▶ [TESTO IN ESAME]
- - - - -
Il ministero degli Interni israeliano, controllato dal partito nazionalista ultraortodosso Shas, ha annunciato martedi che verranno costruite altre 1600 unità abitative a Ramat Shlomo, un insediamento ebraico in territorio occupato cisgiordano annesso da Israele a Gerusalemme.

 

Condanna Usa

L’annuncio ha suscitato l’indignazione fra i palestinesi e la condanna da parte di Joe Biden, il vicepresidente statunitense in visita nella regione.

Biden ha ribadito mercoledi che la decisione di Israele mina alla base la fiducia necessaria per i colloqui. Ai microfoni di Al Jazeera. dai Territori Occupati della Cisgiordania, Biden ha spiegato le motivazioni della condanna: “Palestinesi e israeliani avevano appena accettato di rilanciare il dialogo, e c’era la speranza di raggiungere un accordo, un accordo finale. E’ chiaro che c’è qualcosa che non va nei rapporti, eppure quando parlo individualmente con i miei vecchi amici Abbas, Fayad e Netanyahu, in verità le parti non sono così distanti. Questo è il momento di costruire la fiducia perché sono assolutamente convinto che c’è il desiderio da parte dei partiti di andare avanti. Sanno che lo status quo non è utile a nessuno. Tutti sanno che i palestinesi hanno diritto a uno stato indipendente e gli israeliani a uno stato indipendente e sicuro, e questo tipo di azioni sono solo destabilizzanti qunado c’è più accordo che disaccordo”.

Funzionari israeliani si sono ufficialmente scusati per l’imbarazzo causato a Biden per la tempistica dell’annuncio e collaboratori di Netanyahu hanno dichiarato che il primo ministro è stato sorpreso dall’annuncio del progetto.

Eli Yishai, ministro degli Interni del partito Shas, ha dichiarato che “certamente non c’è stata l’intenzione di provocare nessuno… tantomeno il vicepresidente Usa”.

Ha però ammesso che l’approvazione finale del progetto avrebbe richiesto almeno qualche altro mese per cui “il momento dell’annuncio sarebbe dovuto avvenire tra due, tre settimane”.

 

 

“Le costruzioni continueranno”

 

Ofir Gendelman, nominato recentemente portavoce per il mondo arabo del premier israeliano, ha dichiarato ad Al Jazeera che l’annuncio era considerato una vergogna in primo luogo da Netanyahu, il quale tuttavia non ha mostrato alcuna intenzione di voler bloccare la decisione relativa agli insediamenti.

Gendelman ha dichiarato che è difficile gestire un governo di coalizione in una democrazia così animata, in cui si devono tenere in conto così tante voci: “Ci sono partiti favorevoli al processo di pace e ce ne sono altri come Shas, che controlla il ministero degli Interni, che esprimono posizioni più… conservatrici, circa il processo di pace” ha spiegato. “Il governo è fortemente interessato a promuovere il processo di pace e lo dimostra il congelamento della costruzione degli insediamenti in Cisgiordania”, ha poi aggiunto, precisando però che “Gerusalemme è un caso completamente diverso” e che “le costruzioni nei quartieri ebraici continueranno”.
- - - - -
▶ [DATI DI PARTENZA]
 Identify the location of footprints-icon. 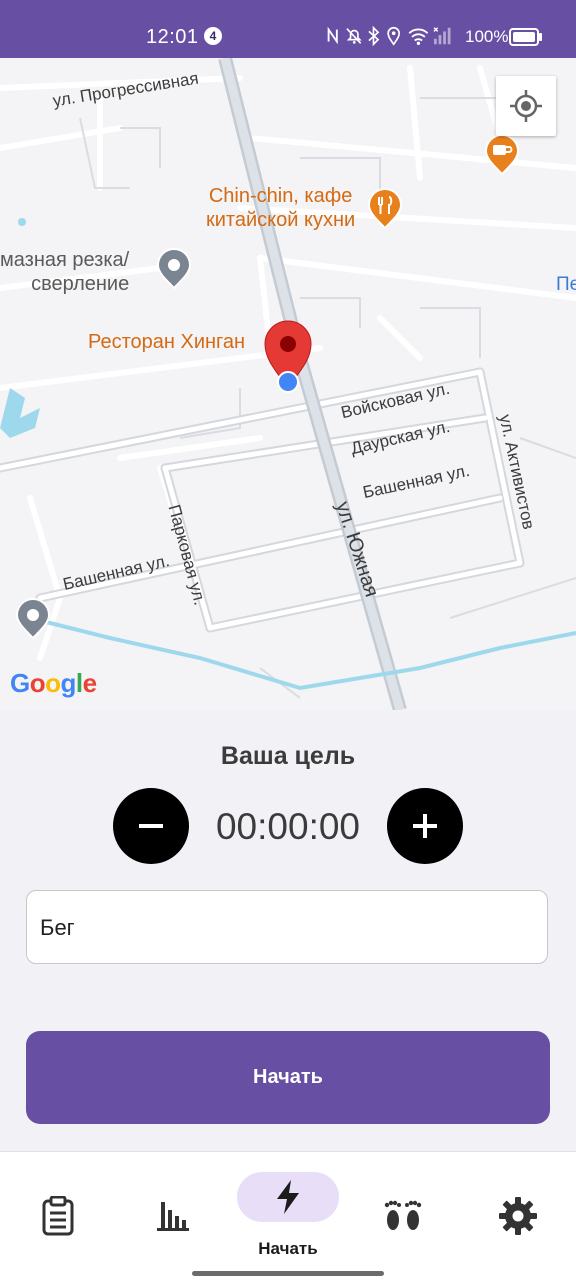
- - - - -
▶ [ESERCIZI PROPOSTI]
1) Elenca tutte le persone chiamate per nome nel testo in esame.
2) Rispondi alle seguenti domande sul testo in esame.
(a) Quante unità abitative verranno costruite a Ramat Shlomo?
(b) Quale partito controlla il ministero degli Interni israeliano?
(c) A quale emittente ha rilasciato le sue dichiarazioni Ofir Gendelman?
I dati non servono per svolgere questo lavoro.

▶ [RISPOSTE AI PUNTI]
1) Joe Biden, Abbas, Fayad, Netanyahu, Eli Yishai, Ofir Gendelman

2)
(a) 1600
(b) Shas
(c) Al Jazeera